Read presenter's biography
Fighting Deficit Views of English Foreign Language Learners and Users
Keynote Presentation: Jean-Marc Dewaele

In this presentation I will argue that the traditional deficit view about (English) foreign language learners and users (the so-called failure to reach “native-speaker” standard) is the result of narrow-minded monolingual ideologies and is harmful to learners, teachers and foreign language users. Rather than obsessing about deficit, we should acknowledge gaps but also rejoice about progress, and accept that “imperfect” foreign language users are just as legitimate as first language users, and that their foreign accent and odd mistake is as much part of them as the colour of their eyes and hair (Dewaele, 2018; Dewaele et al. 2021).

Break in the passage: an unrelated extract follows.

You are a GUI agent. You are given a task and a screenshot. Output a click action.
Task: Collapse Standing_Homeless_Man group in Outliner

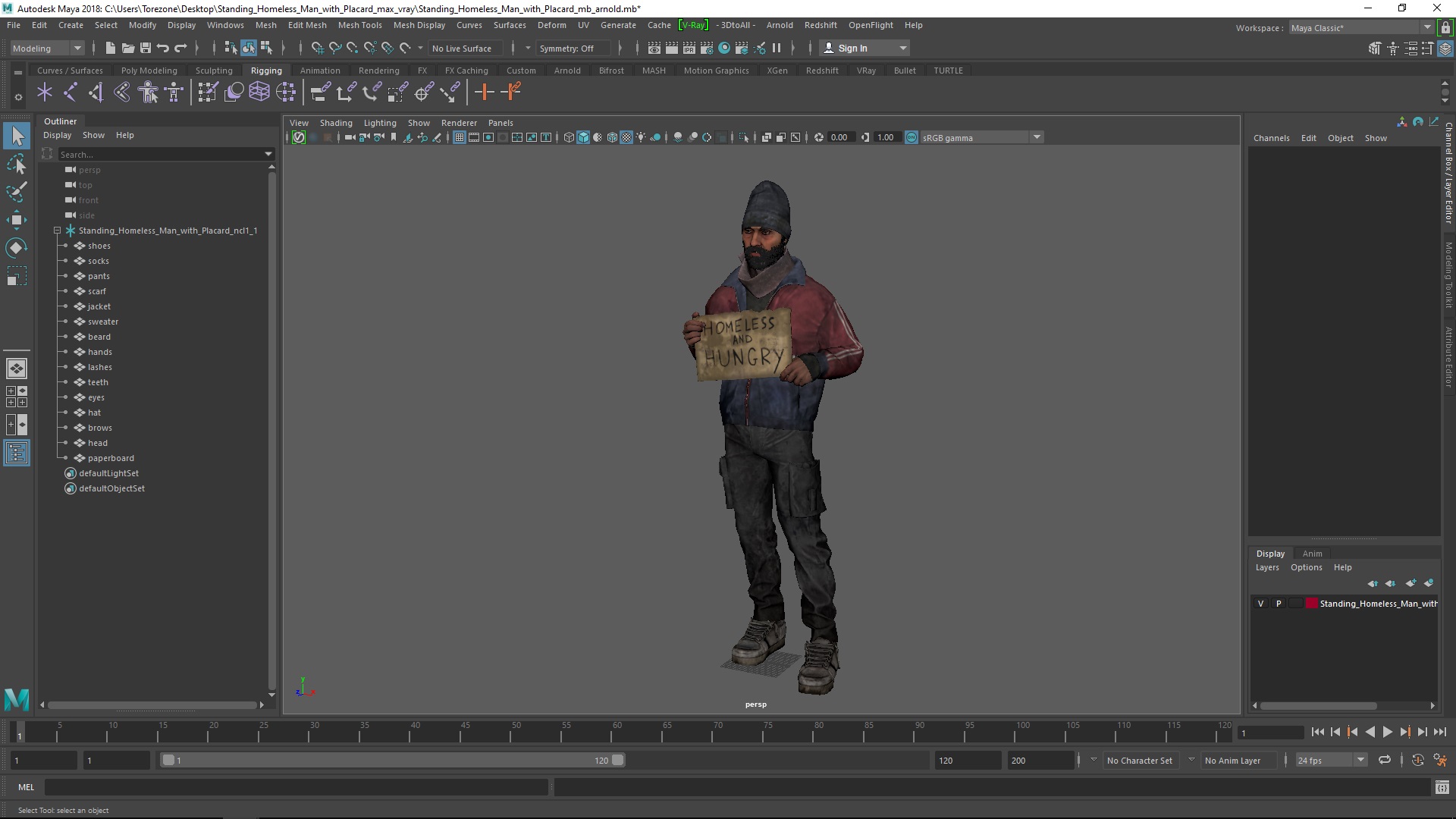click(57, 231)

Read presenter's biography
References

Dewaele, J.-M. (2018) Why the dichotomy ‘L1 Versus LX User’ is better than ‘Native Versus Non-native Speaker’. Applied Linguistics, 39(2), 236-240.
Dewaele, J.-M., Bak, T. & Ortega, L. (2021) Why the mythical “native speaker” has mud on its face. In N. Slavkov, S. Melo Pfeifer & N. Kerschhofer ‎ (Eds.), The Changing Face of the "Native Speaker": Perspectives from Multilingualism and Globalization. Berlin: Mouton De Gruyter, pp. 23-43.